Lettre ouverte à Monsieur Martin HIRSCH après le décès d'une patiente en salle d'attente de l'Hôpital Cochin

Lettre ouverte à Monsieur Martin HIRSCH après le décès d’une patiente en salle d’attente de l’Hôpital Cochin

Mardi 18 mars 2014, par Jean-Marc Guillon

Nous avons à plusieurs reprises alerté face à la crise des services publics de santé. La défense des hôpitaux, en particulier des services d’urgence représente une des doléances les plus marquantes.
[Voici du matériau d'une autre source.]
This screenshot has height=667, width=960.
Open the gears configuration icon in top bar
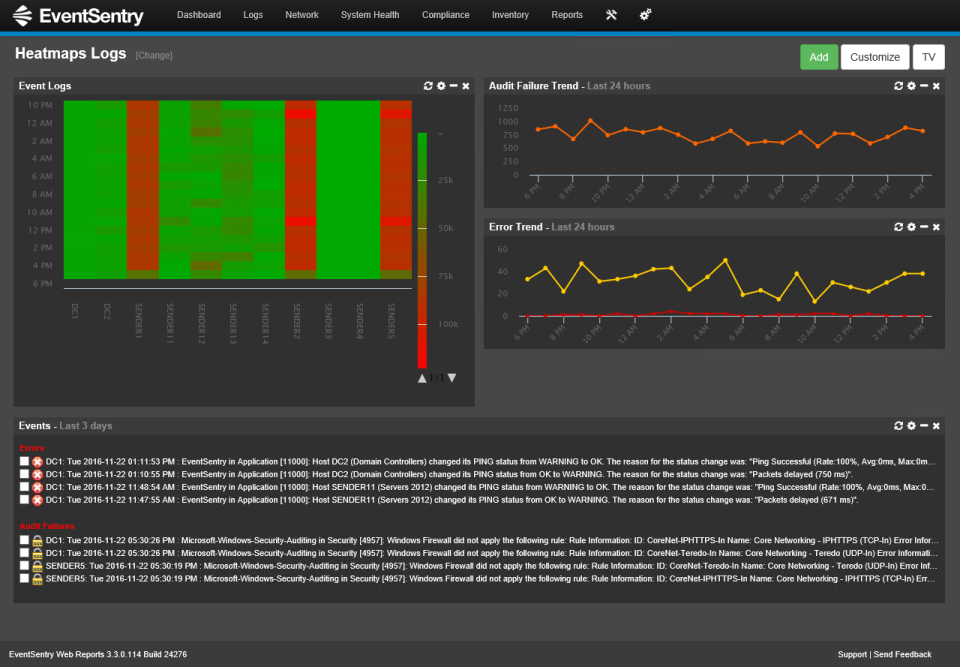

Jean-Marc Guillon publie ici la lettre ouverte du Syndicat National des Médecins Hospitaliers suite au décès d’une patiente dans la salle d’attente de l’Hôpital Cochin.

***


SYNDICAT NATIONAL DES MEDECINS HOSPITALIERS
SNMH - FORCE OUVRIERE

Lettre ouverte à Monsieur Martin HIRSCH

Directeur Général de l’AP-HP


Paris, le 7 mars 2014

Monsieur le Directeur Général,

Médecins hospitaliers, nous avons pris connaissance du texte intitulé : « Décès d’une patiente à l’Hôpital Cochin (AP-HP) : Publication des conclusions de l’enquête et des recommandations » émanant du Bureau d’Enquête-Analyse du Groupe Hospitalier « Hôpitaux Universitaires Paris Centre » (HUPC), qui relève de vos services.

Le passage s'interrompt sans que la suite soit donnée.